Invisible ChainsDisclaimer: I am friends with the author, who provided me with an advanced electronic version of this book for review.

This is the first book I’ve read in years to give me nightmares.

Lane’s debut novel is an intricate and descriptive historical horror that encompasses some of my favorite tropes in speculative fiction. Jacqueline is a woman who does her best to surround herself with support against a world where those in power see her as less than nothing. And the monsters are murderous, bloodthirsty, and most of all, very human.

As a reader who shies away from most horror fiction, I’d classify the speculative elements in this book as closer to the realm of dark fantasy. This novel may contain a vampire and a werewolf, but it subverts many horror expectations regarding these creatures’ roles in the story. The most terrifying moments in this novel often come at the hands of regular humans, which firmly pushes this story back into the domain of horror.

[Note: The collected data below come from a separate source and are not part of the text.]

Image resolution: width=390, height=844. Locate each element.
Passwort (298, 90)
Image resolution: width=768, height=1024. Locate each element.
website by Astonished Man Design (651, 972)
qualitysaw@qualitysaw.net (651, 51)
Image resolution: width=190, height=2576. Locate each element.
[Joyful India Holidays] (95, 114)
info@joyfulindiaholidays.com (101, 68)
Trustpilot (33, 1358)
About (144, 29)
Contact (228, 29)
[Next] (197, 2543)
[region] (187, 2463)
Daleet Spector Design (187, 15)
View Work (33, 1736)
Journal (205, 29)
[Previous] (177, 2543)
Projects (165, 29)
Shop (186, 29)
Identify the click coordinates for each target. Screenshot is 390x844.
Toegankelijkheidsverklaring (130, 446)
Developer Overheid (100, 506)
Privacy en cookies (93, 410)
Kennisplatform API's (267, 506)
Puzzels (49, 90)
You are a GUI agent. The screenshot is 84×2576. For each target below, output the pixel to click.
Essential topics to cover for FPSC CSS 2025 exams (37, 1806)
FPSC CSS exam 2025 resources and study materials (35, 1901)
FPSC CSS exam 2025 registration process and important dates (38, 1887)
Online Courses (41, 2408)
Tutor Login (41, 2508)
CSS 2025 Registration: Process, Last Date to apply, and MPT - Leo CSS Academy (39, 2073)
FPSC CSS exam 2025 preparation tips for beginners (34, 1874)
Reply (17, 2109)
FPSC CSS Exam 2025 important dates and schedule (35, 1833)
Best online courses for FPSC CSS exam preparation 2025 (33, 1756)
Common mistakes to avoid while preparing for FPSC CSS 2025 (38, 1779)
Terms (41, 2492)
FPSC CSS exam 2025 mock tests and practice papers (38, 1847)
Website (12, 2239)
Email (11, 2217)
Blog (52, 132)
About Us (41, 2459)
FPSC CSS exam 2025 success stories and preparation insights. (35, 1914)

This novel is a dark and compelling read that brings to light aspects from the antebellum south that are often brushed under the rug. While it might be a historical tale, the underlying commentary on how men often see women is all too relevant in today’s society. Most importantly, it also highlights how far we still have to come regarding racial and gender issues.

I’m not sure whether Lane plans a follow-up to this novel, but I would love to see Jacqueline continue to come into her own power, both magically and as a woman.

Rating: 5 (out of 5) stars. Cross-posted to Amazon and Goodreads.